_Task prompt_. Could you write out the items below word for word, from the very first line down through the line containing "Image resolution: width=364", and stop there?

_Data listing_.
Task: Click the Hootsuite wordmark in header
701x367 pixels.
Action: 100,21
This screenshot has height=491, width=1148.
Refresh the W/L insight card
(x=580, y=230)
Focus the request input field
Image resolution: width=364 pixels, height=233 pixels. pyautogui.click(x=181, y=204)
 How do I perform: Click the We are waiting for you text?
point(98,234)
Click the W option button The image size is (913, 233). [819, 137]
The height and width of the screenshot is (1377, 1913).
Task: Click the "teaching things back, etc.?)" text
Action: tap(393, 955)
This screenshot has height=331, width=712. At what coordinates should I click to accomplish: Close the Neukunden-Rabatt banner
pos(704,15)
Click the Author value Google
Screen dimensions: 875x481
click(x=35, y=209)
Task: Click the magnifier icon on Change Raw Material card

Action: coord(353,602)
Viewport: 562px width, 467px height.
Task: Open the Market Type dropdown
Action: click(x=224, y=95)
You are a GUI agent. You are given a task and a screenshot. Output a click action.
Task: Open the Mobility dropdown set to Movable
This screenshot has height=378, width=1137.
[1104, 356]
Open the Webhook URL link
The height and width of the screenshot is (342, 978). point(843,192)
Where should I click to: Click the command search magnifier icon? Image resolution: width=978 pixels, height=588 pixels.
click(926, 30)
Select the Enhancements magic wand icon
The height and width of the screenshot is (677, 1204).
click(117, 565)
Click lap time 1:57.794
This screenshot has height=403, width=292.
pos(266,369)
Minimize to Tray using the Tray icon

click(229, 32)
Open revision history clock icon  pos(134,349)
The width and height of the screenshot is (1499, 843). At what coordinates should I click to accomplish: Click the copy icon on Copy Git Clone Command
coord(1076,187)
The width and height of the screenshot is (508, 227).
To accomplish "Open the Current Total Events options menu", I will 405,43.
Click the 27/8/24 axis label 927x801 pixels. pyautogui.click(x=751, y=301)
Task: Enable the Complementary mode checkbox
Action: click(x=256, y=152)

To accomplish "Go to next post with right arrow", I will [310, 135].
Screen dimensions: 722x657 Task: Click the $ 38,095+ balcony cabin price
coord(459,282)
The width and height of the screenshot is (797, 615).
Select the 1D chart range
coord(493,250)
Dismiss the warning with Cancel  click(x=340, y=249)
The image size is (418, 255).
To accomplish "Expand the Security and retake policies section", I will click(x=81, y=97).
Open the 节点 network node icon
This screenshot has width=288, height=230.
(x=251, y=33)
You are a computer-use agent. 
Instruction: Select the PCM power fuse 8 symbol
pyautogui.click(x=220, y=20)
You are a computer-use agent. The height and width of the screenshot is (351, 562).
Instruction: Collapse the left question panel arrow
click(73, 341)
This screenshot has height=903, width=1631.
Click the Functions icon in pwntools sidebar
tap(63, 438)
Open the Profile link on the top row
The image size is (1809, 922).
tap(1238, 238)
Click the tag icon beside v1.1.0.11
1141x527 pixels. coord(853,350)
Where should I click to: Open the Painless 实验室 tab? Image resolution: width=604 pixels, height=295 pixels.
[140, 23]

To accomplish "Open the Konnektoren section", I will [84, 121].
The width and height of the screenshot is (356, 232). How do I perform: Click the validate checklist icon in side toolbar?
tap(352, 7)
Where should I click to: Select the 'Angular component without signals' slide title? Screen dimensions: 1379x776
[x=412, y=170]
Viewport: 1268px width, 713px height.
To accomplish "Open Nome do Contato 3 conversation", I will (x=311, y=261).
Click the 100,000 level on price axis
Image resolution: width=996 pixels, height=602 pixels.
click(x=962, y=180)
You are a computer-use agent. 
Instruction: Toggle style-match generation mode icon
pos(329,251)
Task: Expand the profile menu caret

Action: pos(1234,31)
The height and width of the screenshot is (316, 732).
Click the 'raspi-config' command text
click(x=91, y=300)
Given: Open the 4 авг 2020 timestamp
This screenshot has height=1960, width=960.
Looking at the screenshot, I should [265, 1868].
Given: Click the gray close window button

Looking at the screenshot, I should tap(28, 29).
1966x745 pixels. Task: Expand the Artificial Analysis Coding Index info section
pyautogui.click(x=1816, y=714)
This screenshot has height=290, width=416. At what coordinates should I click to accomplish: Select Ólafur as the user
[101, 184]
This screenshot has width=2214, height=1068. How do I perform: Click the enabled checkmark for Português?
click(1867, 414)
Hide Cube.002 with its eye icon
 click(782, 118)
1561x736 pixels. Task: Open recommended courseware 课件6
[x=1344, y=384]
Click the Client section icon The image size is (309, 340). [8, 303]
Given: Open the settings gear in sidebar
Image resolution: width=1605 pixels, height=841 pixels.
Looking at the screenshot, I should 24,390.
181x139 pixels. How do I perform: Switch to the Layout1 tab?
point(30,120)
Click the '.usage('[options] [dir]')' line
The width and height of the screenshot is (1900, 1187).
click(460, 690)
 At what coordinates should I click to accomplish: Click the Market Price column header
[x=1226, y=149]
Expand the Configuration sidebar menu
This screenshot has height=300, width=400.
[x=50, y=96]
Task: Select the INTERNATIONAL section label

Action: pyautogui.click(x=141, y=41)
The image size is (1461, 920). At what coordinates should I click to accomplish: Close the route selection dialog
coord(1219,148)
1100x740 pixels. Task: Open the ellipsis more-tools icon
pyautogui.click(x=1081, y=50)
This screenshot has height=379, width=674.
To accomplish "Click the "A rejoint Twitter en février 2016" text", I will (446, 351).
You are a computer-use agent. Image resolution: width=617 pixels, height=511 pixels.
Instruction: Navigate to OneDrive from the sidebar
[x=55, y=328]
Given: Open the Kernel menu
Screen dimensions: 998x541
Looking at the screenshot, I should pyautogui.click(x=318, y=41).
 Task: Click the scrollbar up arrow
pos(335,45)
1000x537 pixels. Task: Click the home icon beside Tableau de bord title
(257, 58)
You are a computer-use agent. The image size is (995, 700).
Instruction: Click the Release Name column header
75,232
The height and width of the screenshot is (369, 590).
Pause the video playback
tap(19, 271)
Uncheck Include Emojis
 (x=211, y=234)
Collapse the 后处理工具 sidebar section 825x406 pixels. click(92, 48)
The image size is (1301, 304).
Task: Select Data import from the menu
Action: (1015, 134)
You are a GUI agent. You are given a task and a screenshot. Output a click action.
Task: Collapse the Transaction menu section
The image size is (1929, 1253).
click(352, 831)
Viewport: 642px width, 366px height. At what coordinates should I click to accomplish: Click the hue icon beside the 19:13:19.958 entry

_Exercise response_.
Task: Click the Hootsuite wordmark in header
701x367 pixels.
Action: 100,21
This screenshot has height=491, width=1148.
Refresh the W/L insight card
(x=580, y=230)
Focus the request input field
Image resolution: width=364 pixels, height=233 pixels. pyautogui.click(x=181, y=204)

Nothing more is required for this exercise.